La tenue vestimentaire ciment des réseaux commerciaux

Olivier Meyer le 24 Mars 2004


La tenue vestimentaire
ciment des réseaux commerciaux

Par Olivier MEYER, Avocat à la Cour, spécialiste en droit social

D, M & D - LAWROPE

"On devient l'homme de son uniforme"
Napoléon Bonaparte

Qu'est ce qui fait aujourd'hui le succès d'un réseau de distribution plutôt que d'un autre ?

Un concept fort, servi par des éléments originaux, une cohésion, une unité, bref une reproduction fidèle de ce qui a fait le succès du concept d'origine ; la franchise, c'est la réitération du succès du franchiseur.

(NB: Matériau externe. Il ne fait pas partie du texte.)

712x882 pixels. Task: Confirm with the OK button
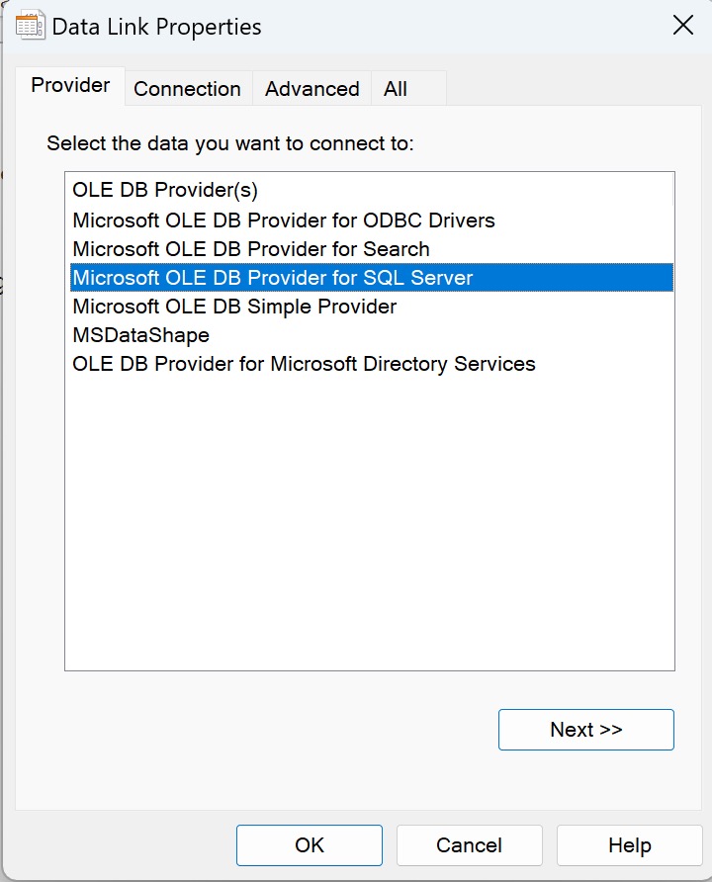click(x=310, y=845)
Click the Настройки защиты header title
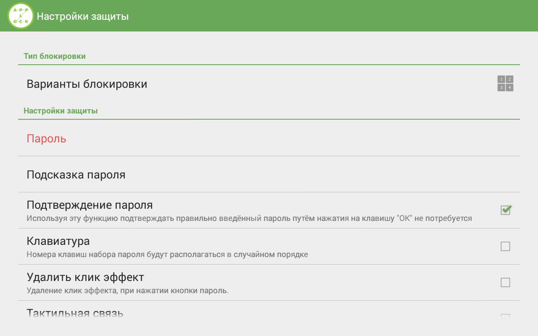The image size is (538, 336). pos(83,16)
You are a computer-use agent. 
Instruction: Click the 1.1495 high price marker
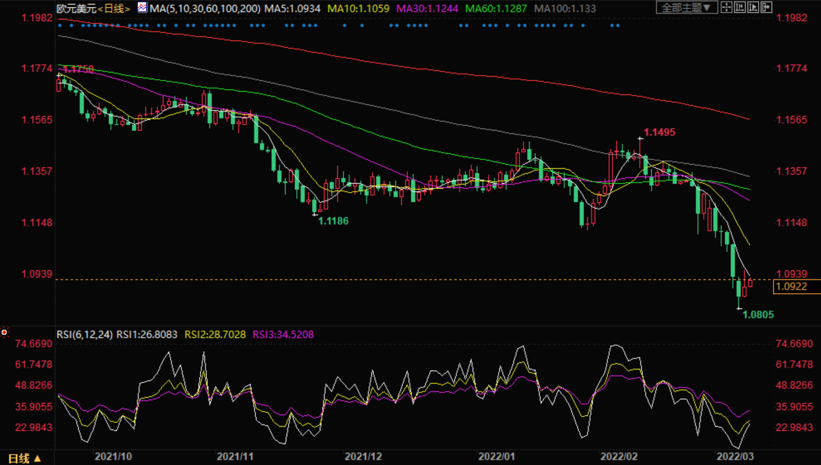pyautogui.click(x=659, y=132)
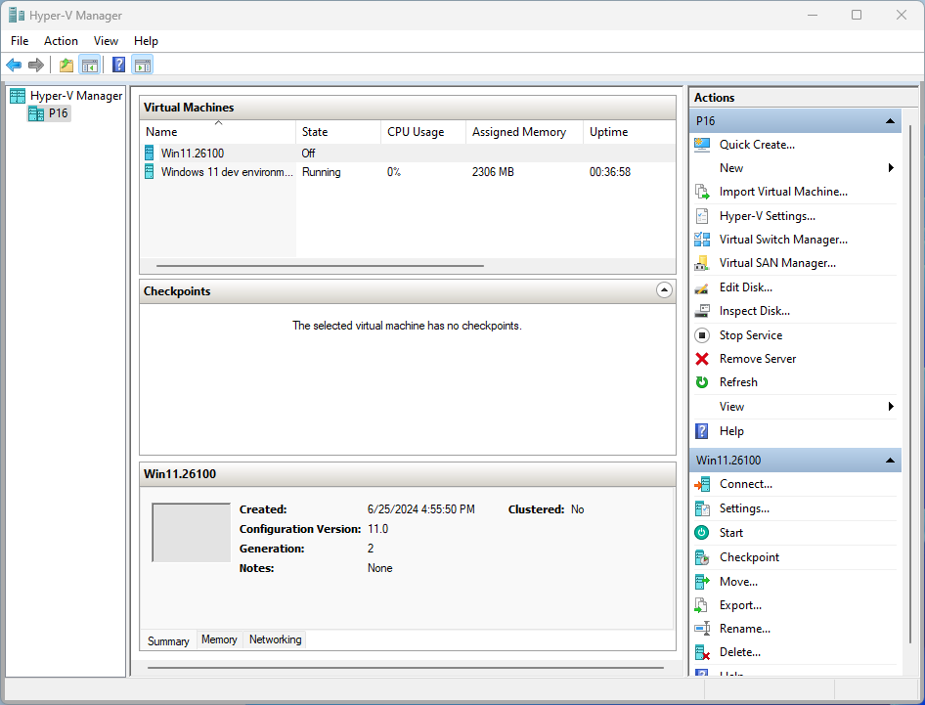
Task: Collapse the Checkpoints section
Action: pos(665,290)
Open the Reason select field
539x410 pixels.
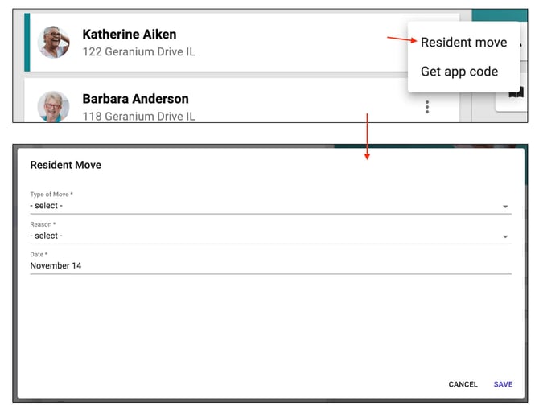[265, 236]

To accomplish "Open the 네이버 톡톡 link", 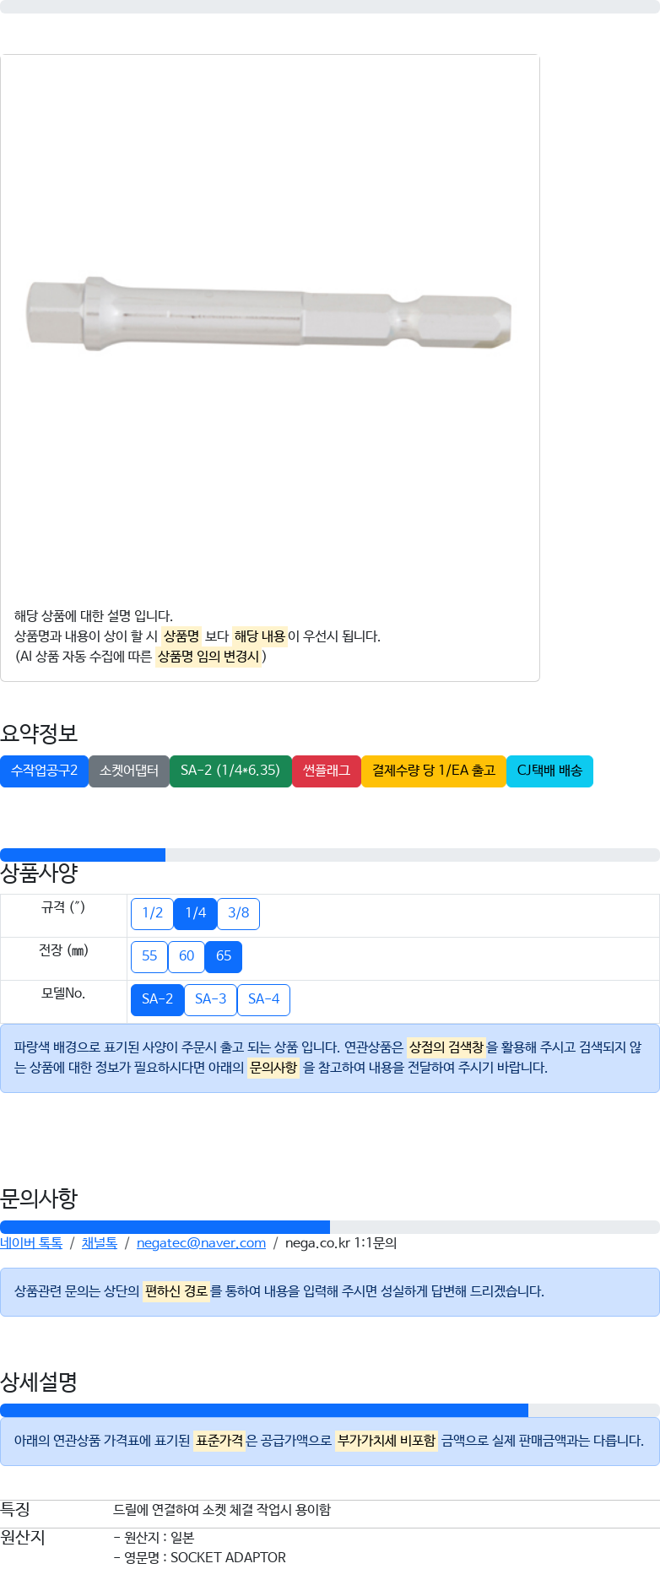I will click(31, 1243).
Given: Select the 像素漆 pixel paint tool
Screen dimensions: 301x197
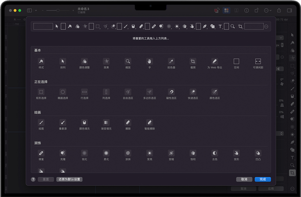Looking at the screenshot, I should 63,123.
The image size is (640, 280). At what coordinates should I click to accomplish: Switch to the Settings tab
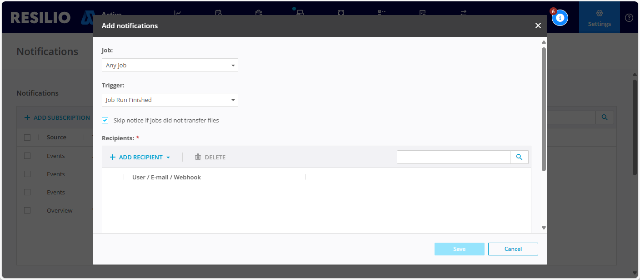coord(599,17)
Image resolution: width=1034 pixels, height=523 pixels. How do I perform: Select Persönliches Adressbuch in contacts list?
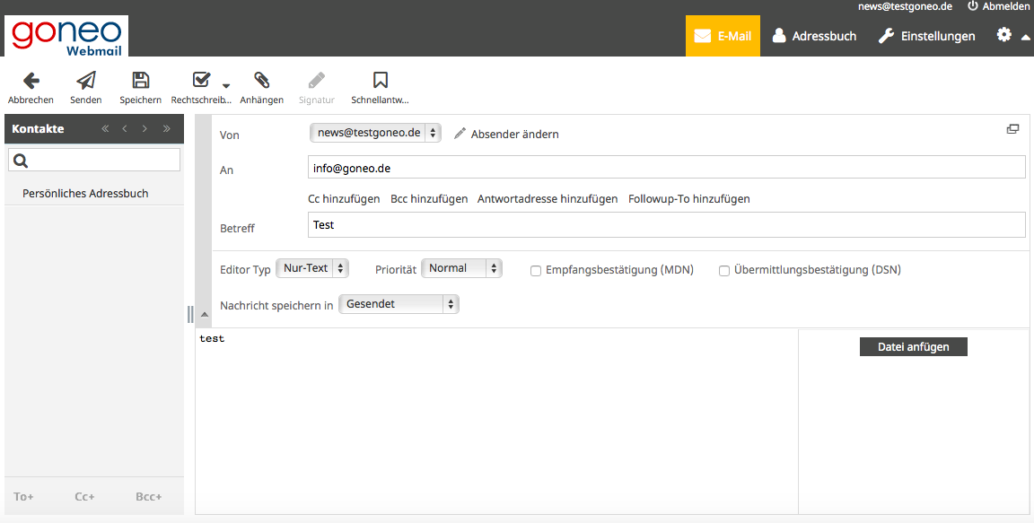[85, 194]
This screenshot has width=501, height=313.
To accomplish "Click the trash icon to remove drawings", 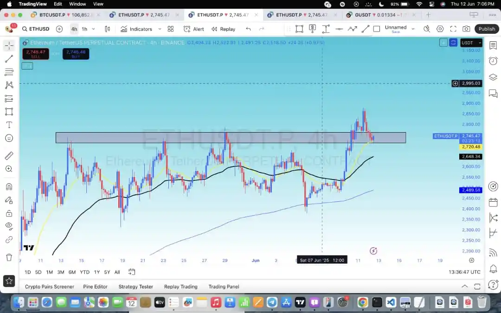I will pos(9,257).
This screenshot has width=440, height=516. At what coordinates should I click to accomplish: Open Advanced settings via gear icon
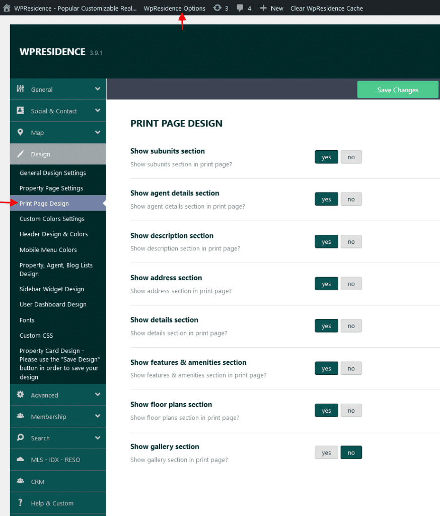pyautogui.click(x=20, y=395)
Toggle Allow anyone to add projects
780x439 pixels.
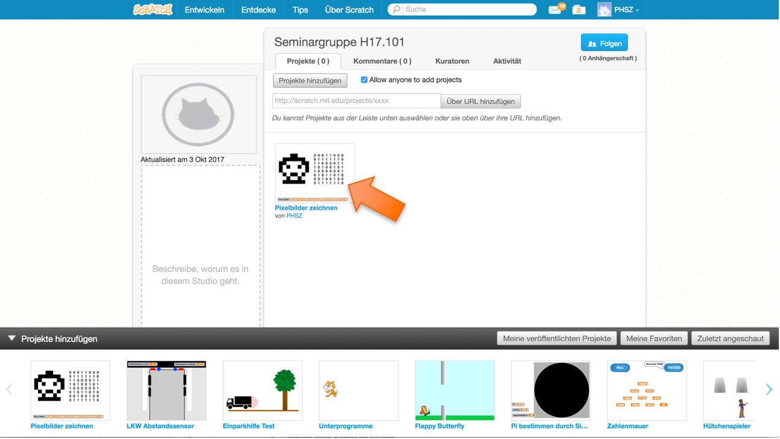click(x=364, y=80)
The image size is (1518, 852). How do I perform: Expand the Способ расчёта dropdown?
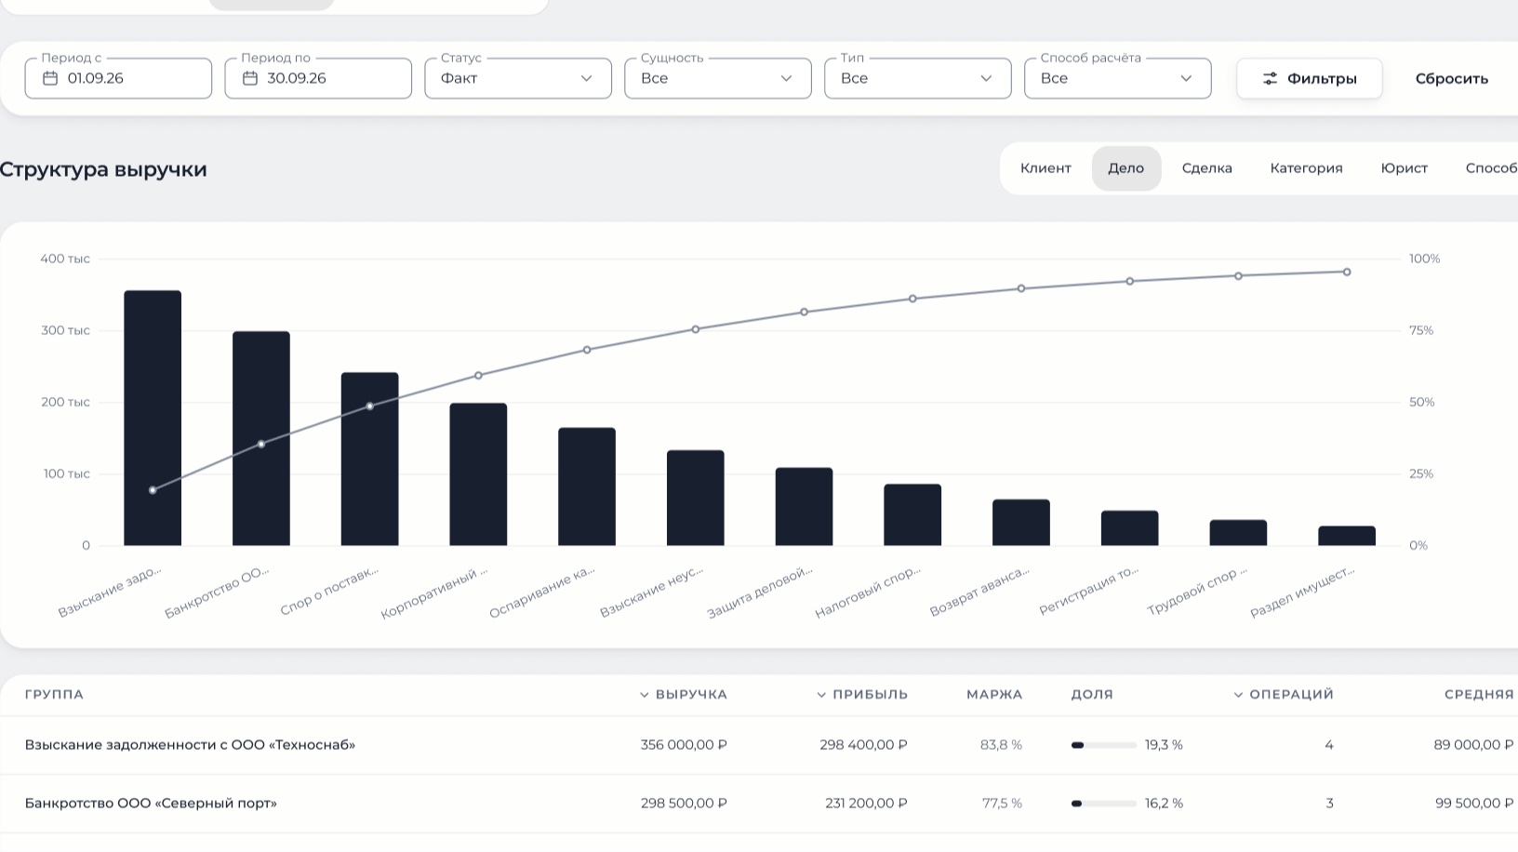click(x=1118, y=78)
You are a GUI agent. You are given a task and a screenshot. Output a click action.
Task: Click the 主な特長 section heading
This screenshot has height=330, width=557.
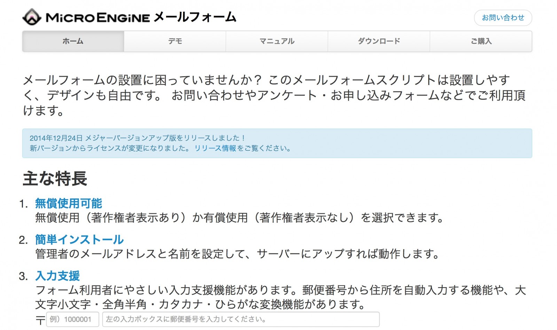(x=55, y=179)
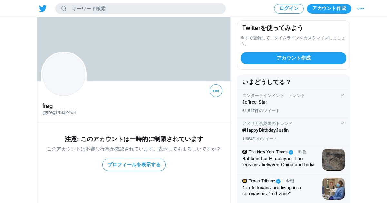Viewport: 387px width, 203px height.
Task: Click Texans coronavirus article thumbnail
Action: point(333,189)
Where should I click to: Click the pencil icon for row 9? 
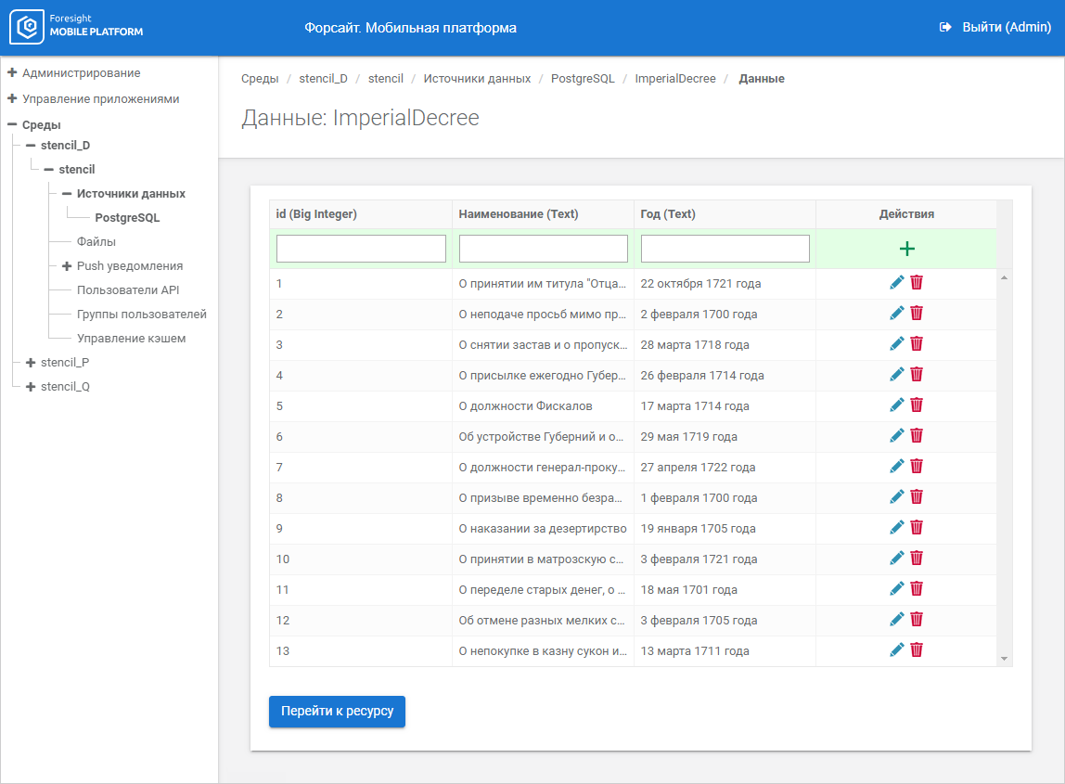[897, 528]
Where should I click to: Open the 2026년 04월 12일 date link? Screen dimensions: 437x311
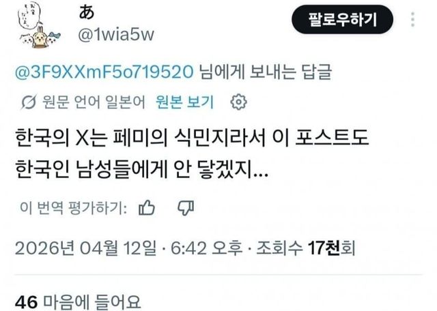point(85,248)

Parmi ces éléments divers, concentrons-nous un instant sur un aspect du concept, trop souvent ignoré ou négligé : la tenue vestimentaire, avec les contraintes liées au droit du travail.


Tous les réseaux fortement structurés (abandonnons un instant la franchise) ont compris depuis longtemps l'intérêt d'imposer une tenue vestimentaire codifiée : les armées bien sûr, mais aussi les compagnies d'aviation, les écoles anglaises, etc.

A l'heure où l'on voit fleurir, au grand désarroi de certains employeurs, les piercings et tatouages, l'uniforme n'est-il pas la réponse la plus appropriée aux dérapages ou aux fautes de goût ?

D'abord, soulignons-le, parce que le salarié qui accepte le principe d'un uniforme est généralement aussi celui qui acceptera la nécessaire discipline, les procédures, les directives.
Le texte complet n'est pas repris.